Papa Francesco in visita ecumenica in Sud Sudan
Domenica 5 febbraio, nell’ultimo giorno del suo “pellegrinaggio di pace” in terra africana, papa Francesco ha implorato il popolo sudanese di deporre le armi e perdonarsi a vicenda, presiedendo la messa presso il monumento all’eroe dell’indipendenza sudsudanese John Garang. Alla messa pubblica, che ha radunato a Juba una folla di circa 70 mila persone, hanno partecipato anche vari leader politici del Paese. La liturgia, gioiosa, è stata animata da un coro composto da 300 persone e da 70 danzatori.
«Anche se i nostri cuori sanguinano per i torti subiti, rifiutiamo, una volta per tutte, di ripagare il male con il male», ha detto Papa Francesco nella sua omelia. «Accettiamoci gli uni gli altri e amiamoci con sincerità e generosità, come Dio ci ama».
I primi a salutare papa Francesco al suo arrivo a Juba, la capitale sudsudanese, il 3 febbraio, sono stati l’arcivescovo anglicano Justin Welby e il moderatore presbiteriano Iain Greenshields, entrambi saliti a bordo dell’aereo papale poco dopo l’atterraggio. I tre leader cristiani sono stati accolti all’aeroporto di Juba, prima di raggiungere il Palazzo presidenziale, da canti e applausi interminabili del popolo.
Oltre il 60 per cento della popolazione del Sud Sudan è cristiana, appartenente alle tre confessioni cattolica, anglicana e presbiteriana.
«Sono venuto con due fratelli, l’arcivescovo di Canterbury e il moderatore dell’Assemblea generale della Chiesa di Scozia. Insieme, tendendo le mani, ci presentiamo a voi e a questo popolo nel nome di Gesù Cristo, il principe della pace», ha detto il papa al suo arrivo.
Welby e Greenshields hanno raggiunto Francesco all’altare durante la messa di domenica 5 febbraio ed hanno voluto insieme attirare l’attenzione sulla situazione di questo Paese, ricco di petrolio eppure uno dei più poveri del mondo, dove le esigenze umanitarie sono in aumento, soprattutto per i 2 milioni di sfollati a causa dei continui scontri.
Il Sud Sudan è stato devastato dal 2013, appena due anni dopo la sua indipendenza dal Sudan, da una sanguinosa guerra civile tra i sostenitori del presidente Salva Kiir, di etnia Dinka, e i sostenitori del vicepresidente Riek Machar, di etnia Nuer. Nel 2019 papa Francesco ha baciato i piedi dei due leader al termine di un ritiro in Vaticano, in un momento in cui sembrava che un fragile accordo di pace stesse per crollare. È stato allora che i tre leader cristiani hanno preso l’impegno di visitare insieme il Sud Sudan.

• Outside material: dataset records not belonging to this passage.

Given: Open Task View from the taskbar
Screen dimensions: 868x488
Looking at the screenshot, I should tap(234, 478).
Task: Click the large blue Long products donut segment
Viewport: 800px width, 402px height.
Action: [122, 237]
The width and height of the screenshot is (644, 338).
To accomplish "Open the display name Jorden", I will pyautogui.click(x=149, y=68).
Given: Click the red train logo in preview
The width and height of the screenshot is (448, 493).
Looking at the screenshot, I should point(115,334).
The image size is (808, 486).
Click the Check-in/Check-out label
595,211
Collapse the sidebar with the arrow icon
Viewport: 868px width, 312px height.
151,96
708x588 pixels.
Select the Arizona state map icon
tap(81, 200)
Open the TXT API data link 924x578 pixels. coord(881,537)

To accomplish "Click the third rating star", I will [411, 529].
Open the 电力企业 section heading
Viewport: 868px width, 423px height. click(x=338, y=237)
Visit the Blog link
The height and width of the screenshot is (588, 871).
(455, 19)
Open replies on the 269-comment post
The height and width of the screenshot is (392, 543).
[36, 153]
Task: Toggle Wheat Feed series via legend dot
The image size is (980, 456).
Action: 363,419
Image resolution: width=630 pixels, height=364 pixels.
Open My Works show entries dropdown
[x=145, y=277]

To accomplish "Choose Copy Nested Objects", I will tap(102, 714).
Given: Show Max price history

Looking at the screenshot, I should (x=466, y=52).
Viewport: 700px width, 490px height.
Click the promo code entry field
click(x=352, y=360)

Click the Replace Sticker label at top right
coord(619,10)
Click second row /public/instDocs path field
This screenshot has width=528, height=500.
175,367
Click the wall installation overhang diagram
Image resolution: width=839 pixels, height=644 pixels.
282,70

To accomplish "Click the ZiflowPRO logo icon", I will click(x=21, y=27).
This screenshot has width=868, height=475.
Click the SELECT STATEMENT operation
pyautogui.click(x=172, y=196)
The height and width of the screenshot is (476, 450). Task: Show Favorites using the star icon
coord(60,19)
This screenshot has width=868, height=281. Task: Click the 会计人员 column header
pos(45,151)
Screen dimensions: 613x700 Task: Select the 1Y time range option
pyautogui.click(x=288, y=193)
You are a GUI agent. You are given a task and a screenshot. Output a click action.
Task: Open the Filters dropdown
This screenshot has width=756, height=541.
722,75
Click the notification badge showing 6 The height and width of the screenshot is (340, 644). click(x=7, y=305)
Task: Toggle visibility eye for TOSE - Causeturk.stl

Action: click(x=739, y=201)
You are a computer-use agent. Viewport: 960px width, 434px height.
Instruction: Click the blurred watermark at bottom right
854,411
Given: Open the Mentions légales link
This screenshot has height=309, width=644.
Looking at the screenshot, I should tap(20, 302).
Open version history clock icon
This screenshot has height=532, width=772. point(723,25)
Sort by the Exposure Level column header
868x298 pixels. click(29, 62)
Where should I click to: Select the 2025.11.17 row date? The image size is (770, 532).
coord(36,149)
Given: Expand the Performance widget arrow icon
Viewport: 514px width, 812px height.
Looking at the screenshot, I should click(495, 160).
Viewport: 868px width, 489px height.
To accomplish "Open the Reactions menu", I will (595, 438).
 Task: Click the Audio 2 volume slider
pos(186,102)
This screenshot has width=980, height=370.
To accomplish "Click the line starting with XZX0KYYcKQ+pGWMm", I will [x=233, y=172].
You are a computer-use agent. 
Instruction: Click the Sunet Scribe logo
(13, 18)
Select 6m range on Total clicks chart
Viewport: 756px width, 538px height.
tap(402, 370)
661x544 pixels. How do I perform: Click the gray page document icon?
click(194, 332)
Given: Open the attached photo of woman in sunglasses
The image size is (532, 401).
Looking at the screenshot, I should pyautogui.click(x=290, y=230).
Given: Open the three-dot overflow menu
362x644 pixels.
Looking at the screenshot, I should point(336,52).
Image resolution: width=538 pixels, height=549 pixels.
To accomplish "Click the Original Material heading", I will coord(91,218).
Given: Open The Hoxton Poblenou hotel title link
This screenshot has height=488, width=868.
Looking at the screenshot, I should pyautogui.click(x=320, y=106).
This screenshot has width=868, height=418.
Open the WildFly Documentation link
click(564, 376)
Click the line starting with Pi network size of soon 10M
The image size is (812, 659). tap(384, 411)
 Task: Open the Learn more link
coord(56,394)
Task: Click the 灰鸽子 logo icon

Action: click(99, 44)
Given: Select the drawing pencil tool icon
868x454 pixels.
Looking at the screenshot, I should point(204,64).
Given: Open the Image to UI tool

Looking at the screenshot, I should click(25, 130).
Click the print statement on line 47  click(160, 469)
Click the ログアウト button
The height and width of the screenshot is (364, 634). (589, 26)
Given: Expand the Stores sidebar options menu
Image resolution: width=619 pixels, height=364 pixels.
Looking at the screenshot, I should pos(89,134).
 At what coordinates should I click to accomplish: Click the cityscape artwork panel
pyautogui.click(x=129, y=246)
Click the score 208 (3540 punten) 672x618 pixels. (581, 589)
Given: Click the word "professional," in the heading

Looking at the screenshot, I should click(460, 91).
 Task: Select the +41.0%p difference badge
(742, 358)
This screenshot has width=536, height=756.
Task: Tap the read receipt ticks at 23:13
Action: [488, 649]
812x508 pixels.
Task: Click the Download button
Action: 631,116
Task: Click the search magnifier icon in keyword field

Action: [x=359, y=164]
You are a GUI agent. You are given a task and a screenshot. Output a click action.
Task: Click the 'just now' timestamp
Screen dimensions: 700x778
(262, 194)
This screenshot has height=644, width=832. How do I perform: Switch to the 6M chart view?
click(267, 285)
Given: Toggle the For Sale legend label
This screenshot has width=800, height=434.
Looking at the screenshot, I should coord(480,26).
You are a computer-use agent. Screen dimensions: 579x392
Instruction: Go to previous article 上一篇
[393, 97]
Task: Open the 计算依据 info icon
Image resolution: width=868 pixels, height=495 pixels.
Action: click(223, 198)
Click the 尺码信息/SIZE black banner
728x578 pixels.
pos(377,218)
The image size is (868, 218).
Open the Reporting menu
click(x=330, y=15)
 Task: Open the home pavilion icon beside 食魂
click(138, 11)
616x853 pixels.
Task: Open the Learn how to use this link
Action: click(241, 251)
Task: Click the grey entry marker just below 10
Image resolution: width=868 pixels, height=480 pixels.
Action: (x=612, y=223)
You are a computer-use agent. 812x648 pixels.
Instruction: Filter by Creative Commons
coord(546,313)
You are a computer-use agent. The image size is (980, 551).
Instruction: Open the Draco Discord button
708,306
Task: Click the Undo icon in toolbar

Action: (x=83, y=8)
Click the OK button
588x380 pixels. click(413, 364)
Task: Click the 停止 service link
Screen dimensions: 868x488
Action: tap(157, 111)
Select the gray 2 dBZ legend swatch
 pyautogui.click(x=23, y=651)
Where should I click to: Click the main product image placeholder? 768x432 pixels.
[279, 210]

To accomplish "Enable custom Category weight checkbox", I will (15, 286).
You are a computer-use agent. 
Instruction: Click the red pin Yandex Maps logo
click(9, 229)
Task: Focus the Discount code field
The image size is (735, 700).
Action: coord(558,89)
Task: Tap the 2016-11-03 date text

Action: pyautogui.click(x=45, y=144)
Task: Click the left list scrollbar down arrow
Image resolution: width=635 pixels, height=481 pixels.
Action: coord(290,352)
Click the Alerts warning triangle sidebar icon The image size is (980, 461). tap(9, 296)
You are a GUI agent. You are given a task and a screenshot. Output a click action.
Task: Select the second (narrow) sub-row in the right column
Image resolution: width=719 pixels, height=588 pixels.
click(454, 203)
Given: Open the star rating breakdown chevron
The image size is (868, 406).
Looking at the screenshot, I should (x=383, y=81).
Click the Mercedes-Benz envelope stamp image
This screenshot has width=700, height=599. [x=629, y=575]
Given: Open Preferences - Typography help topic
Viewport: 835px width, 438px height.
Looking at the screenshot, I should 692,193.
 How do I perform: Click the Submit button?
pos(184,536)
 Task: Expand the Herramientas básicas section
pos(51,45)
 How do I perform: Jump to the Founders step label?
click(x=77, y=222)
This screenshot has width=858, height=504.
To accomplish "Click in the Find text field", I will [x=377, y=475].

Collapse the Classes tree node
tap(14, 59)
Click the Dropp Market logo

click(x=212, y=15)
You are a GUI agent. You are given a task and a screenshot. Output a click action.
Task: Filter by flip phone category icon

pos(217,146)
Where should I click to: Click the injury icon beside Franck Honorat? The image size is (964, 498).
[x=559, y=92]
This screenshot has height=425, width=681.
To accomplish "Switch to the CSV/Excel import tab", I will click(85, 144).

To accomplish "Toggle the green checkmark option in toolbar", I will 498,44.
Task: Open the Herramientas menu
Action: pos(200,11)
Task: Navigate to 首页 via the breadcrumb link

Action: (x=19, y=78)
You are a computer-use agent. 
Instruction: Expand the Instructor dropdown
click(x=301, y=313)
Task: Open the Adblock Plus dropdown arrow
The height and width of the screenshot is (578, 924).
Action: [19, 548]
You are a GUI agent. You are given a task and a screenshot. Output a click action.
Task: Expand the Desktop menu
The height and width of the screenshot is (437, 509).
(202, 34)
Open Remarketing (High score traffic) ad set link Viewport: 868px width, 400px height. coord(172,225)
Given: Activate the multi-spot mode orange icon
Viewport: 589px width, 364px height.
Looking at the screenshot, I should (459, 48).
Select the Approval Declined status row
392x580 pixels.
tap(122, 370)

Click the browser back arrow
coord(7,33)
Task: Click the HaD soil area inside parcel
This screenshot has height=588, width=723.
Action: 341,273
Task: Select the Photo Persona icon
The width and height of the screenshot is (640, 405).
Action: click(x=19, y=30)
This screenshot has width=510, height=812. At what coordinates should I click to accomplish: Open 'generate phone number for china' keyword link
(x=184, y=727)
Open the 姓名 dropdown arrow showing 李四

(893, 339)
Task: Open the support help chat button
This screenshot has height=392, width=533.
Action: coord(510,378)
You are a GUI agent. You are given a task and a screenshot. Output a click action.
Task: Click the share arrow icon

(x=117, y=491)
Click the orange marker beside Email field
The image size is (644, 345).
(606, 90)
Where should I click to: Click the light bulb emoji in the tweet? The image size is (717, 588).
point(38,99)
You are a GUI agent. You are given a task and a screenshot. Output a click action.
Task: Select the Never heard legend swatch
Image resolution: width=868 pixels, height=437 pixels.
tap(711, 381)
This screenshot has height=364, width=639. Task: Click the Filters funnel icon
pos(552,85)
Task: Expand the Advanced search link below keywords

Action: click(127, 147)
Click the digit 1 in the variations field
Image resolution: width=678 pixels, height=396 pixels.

«Dopo il ritiro del 2019, i nostri leader politici si sono impegnati a non riportare il Paese in guerra», ha dichiarato padre James Oyet Latansio, segretario generale del Consiglio delle Chiese del Sud Sudan. Ma alcuni osservatori sottolineano che dopo aver sostenuto l’indipendenza del Paese, le Chiese non hanno saputo appoggiare adeguatamente la costruzione della società civile e delle istituzioni politiche.
Il papa, l’arcivescovo e il moderatore suggeriscono che è proprio quella voce che è mancata che vogliono ora alzare, insieme, in Sud Sudan e che non esiteranno a parlare con franchezza ai leader politici.
Nel suo incontro con centinaia di leader religiosi del Sud Sudan nella cattedrale di Santa Teresa, a Juba, papa Francesco li ha esortati a non rimanere neutrali e a parlare contro «l’ingiustizia e gli abusi di potere che opprimono».
«Abbiamo bisogno di leader che si preoccupino dei valori con cui vivono i nostri Paesi, che si preoccupino delle condizioni in cui vivono le persone e che mettano in pratica la loro fede lavorando tra i più vulnerabili ed emarginati. Sono queste le cose che fanno la pace», ha detto il reverendo Ian Greenshields al Palazzo presidenziale di Juba.
Milioni di sud sudanesi sperano – e pregano – che la visita dei tre leader religiosi segni un nuovo inizio per questo travagliato Paese.